What we found interesting about the data in the graph above was the lack of longevity these top CIOs had at their current position: Five of 54 CIOs who have been at the health system for five years or less did not start off as a CIO, meaning that they worked their way up to the leader position. Since the IT department has the most constituents and bear the most burden of maintaining core functions of a hospital, it may be becoming more common to bring in new eyes and ideas to help move the IT functions of a health system forward. Another thought is that IT leaders need to have some experience in implementing change management because they have to bring departments together in order to be successful in running all the technology of a health system. By switching health systems after a series of years, more experience and exposure to best practices from other environments is helping to propel this change. Possibly, these new best practices are being learned and are more common that the new phase of IT is more than just a systems integration function. 
 

Non-IT Experience:

A small minority (18%) of the CIOs surveyed had non-IT experience throughout their professional careers. These non-IT positions were medical/clinical (41%), operations (29%), consulting (24%) and project management (6%). While having a tremendous amount of experience in information technology is important, not having other business knowledge and experience can be somewhat crippling. Clearly, it is imperative for CIOs to have knowledge about infrastructure, platforms and integrations, but having experience outside of the IT world is just as important. The fact that can make or break a solution is knowing not only how to run the solution and keep it running but also knowing if the solution actually solves the problem and is realistic for its use case. When IT leaders have had additional experience outside of the IT realm, it can be very useful when evaluating technology solutions utilized 24/7 in a health system such as clinical solutions.
 

Non-healthcare experience:

Close to 60% of the CIOs have not had experience outside of the healthcare industry. The majority of the CIOs who have non-healthcare experience held those positions early in their careers and made the transition to healthcare shortly after. The industry has seen a recent trend of hiring executives outside of healthcare to bring in different perspectives on improving operations and the patient experience. Having a different view from another industry that is more technologically advanced than healthcare could be very important in the near future. As health systems compete more and more, new perspectives will help differentiate them from the rest. The same is true with IT. Even though technology is technology, CIOs need to be at the forefront of new and innovative advances that could help their organization. Instead of being the gatekeeper, the IT department should be the gate enablers and lead the guidance and support of useful technology for their peers and constituents.

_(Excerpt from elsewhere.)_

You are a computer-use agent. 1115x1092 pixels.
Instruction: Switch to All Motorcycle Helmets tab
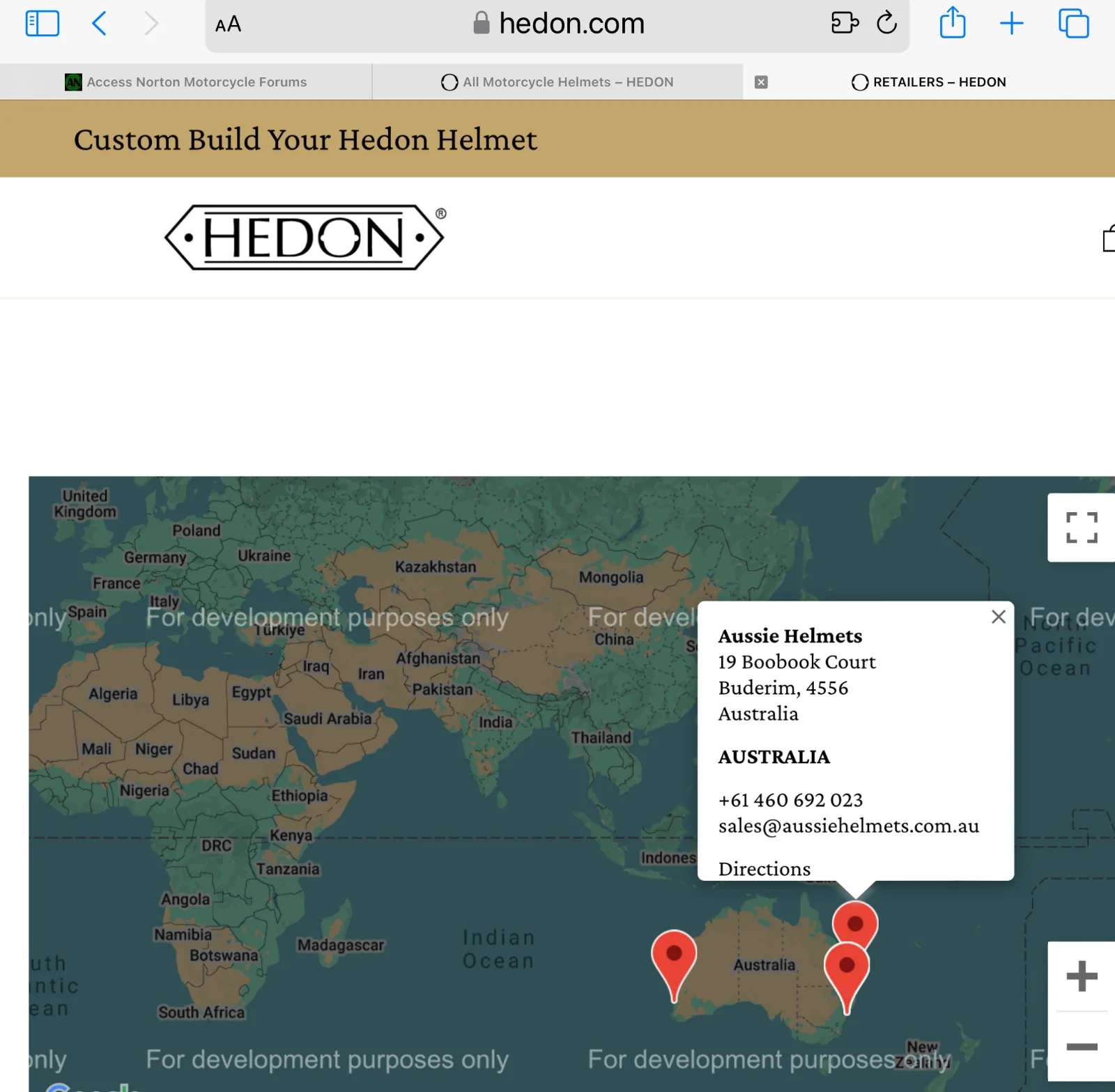pyautogui.click(x=558, y=82)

Employed at more than two organizations prior to the current role:

Of the 62% that have worked for two other organizations outside of their current health system, 50% have worked for companies outside of healthcare. This could be another testament as to how health systems are bringing in more talent from other industries and different types and sizes of organizations. While this statistic shows dedication and loyalty to an organization, it could also promote the “this is how we have always done it” mentality which is common for people to have when they have worked at an organization for a long period of time. Fortunately through the increased usage of analytics, IT leaders are getting past the preference for experience over data. The utilization of and reliance on analytics is ever present and will not be losing importance anytime soon, if ever.